Another key: The conservative base feels betrayed by politicians they elect who then turn around to pass moderate policies, and they want to see credibility from politicians. The best way to assert credibility is by picking a fight on an unpopular issue. Paul Ryan first became a national figure because he took on entitlement reform, the third rail in U.S. politics. The Tea Party admires his bravery and honesty in sticking to his conservative principles, even when much of the American media and political establishment crush him for it.
I like John Boehner, but it’s clear that he is an insider politician with little taste for serious policy wonkery. He lacks the courage to put forward an ambitious entitlement reform plan on his own. And so it was with the previous Republican speakers of the House. The Tea Party-backed Speaker Ryan, on the other hand, is serious about conservative ideas, and bold in promoting them.
I point this out because this isn’t just true in the House.
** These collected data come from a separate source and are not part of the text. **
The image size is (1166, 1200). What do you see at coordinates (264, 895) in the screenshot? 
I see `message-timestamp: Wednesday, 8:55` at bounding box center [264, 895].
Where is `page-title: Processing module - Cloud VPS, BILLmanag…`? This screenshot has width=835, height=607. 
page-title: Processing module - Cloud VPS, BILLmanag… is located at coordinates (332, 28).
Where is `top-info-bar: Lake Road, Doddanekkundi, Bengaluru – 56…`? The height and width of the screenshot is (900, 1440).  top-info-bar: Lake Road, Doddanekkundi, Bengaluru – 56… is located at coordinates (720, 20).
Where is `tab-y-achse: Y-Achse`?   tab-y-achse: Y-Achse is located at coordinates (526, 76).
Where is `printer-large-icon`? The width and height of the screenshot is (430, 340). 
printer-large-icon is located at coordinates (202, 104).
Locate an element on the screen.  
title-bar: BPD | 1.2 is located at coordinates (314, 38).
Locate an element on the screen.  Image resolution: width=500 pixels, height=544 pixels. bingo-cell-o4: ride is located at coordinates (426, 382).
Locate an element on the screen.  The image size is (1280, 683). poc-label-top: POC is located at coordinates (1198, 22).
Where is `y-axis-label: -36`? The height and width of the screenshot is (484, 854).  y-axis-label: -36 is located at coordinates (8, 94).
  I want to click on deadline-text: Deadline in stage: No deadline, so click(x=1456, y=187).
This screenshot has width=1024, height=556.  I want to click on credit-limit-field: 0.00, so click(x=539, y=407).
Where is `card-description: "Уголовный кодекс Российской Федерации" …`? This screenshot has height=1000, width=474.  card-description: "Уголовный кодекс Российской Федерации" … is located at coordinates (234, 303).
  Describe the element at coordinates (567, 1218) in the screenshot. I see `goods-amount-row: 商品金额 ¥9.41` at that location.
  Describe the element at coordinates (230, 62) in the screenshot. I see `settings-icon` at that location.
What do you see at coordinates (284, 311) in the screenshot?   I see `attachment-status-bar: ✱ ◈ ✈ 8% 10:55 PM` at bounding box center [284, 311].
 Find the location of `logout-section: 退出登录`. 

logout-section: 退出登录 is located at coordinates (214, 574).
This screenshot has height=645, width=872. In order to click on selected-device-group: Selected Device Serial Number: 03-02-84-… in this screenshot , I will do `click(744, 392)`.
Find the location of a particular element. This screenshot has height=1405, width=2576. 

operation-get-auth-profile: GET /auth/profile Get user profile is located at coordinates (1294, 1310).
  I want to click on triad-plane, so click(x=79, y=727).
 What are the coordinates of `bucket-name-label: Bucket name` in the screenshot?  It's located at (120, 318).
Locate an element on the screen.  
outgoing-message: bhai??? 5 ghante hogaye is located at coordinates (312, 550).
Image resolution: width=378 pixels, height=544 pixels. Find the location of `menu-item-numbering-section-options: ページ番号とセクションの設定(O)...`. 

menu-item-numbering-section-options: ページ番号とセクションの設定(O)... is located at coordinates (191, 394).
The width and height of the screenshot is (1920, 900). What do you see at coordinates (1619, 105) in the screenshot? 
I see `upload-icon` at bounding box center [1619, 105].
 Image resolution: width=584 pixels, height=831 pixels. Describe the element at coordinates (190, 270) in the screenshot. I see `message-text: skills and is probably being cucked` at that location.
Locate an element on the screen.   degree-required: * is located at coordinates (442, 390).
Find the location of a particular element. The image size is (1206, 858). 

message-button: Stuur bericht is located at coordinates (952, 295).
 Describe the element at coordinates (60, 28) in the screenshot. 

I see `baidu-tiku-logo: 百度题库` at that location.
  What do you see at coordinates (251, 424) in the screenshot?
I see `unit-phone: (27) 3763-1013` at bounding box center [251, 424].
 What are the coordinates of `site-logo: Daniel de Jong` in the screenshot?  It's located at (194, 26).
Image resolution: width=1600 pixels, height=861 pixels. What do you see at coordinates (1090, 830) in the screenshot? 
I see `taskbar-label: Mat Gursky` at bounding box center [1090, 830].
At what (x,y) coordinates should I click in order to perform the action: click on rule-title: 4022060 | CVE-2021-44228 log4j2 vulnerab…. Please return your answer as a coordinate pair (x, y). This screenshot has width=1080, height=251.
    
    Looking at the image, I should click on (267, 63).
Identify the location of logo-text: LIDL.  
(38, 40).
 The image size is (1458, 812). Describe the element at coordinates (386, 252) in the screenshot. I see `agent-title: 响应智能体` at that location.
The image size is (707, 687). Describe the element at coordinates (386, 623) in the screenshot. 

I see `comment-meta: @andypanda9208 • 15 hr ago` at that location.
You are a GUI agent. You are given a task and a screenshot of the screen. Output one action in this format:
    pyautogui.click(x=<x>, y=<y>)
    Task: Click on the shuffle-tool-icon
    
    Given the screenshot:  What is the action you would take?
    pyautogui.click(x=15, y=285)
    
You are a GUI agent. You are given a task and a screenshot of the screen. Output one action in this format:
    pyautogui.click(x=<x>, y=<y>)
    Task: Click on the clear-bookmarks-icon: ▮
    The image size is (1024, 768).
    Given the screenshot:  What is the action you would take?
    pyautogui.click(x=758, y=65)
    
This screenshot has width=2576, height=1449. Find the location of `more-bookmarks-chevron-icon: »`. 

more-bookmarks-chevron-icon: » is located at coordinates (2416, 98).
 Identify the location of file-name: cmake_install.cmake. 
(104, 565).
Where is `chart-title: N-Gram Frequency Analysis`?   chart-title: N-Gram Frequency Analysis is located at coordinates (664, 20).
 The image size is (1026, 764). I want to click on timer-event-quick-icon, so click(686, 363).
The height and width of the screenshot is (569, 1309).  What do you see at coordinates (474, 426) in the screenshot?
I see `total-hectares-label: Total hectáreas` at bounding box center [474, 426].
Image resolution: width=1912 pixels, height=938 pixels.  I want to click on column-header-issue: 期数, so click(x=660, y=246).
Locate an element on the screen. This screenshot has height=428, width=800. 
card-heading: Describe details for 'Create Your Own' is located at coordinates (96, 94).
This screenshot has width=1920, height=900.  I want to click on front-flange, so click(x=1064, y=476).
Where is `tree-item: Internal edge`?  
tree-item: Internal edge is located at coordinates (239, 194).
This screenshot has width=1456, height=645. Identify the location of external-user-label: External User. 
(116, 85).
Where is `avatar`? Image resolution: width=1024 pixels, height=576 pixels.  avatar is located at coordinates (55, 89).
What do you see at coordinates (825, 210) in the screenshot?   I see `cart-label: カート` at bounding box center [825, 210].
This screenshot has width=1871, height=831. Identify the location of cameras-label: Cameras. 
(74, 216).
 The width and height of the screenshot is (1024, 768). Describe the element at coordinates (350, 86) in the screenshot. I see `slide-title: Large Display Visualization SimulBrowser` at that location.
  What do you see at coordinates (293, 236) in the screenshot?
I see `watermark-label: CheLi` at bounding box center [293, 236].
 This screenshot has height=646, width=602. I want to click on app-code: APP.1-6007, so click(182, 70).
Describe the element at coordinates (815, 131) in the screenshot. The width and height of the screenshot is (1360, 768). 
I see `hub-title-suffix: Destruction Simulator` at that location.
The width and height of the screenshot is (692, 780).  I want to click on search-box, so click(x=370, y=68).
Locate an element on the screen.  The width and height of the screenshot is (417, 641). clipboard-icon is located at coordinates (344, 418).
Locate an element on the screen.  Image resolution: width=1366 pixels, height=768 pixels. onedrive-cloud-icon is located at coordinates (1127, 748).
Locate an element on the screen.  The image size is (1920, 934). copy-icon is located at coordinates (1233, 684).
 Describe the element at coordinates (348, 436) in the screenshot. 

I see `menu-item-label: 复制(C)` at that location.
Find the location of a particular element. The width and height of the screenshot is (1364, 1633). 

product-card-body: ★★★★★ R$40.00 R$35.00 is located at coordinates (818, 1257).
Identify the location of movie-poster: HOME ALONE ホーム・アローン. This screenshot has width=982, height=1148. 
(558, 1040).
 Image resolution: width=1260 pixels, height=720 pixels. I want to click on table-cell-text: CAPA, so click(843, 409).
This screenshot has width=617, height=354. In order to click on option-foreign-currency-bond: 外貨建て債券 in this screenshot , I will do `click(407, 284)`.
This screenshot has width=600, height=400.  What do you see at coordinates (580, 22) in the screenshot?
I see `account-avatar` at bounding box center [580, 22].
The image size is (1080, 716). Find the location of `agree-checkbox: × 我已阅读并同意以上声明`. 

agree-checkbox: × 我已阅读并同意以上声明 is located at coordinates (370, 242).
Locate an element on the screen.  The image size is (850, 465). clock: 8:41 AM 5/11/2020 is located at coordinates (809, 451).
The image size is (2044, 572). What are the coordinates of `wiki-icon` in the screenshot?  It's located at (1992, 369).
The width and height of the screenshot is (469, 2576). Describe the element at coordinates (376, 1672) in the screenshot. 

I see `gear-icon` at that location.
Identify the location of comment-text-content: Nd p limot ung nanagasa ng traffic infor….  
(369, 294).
In general, the Tea Party has elevated a better class of politician. There’s Marco Rubio, who has put forward innovative plans on taxes, on higher education, on jobs with wage subsidies, and, at least until he got cold feet, was a leader on immigration reform (another third rail). There’s Rand Paul who, as a libertarian, is someone I don’t agree with on every issue, but certainly brings much-needed representation of that perspective in the Senate (along with the admirable libertarian Justin Amash in the House, who personally explains every single vote on his Facebook page). There’s Mike Lee who is quickly shaping up to be one of the most important policy leaders in the Senate, taking charge on everything from tax reform to criminal justice reform and even defeating the Big Government Egg Cartel in his spare time (bet you didn’t know that was a thing).
There have been a few Tea Party misfires, like Ted Cruz and that “I’m not a witch” lady, but seven years into the Tea Party, it is now clear that overall, the movement has brought to Washington a class of politicians that, whether you agree with them on the issues or not, are a refreshing improvement over their establishment predecessors.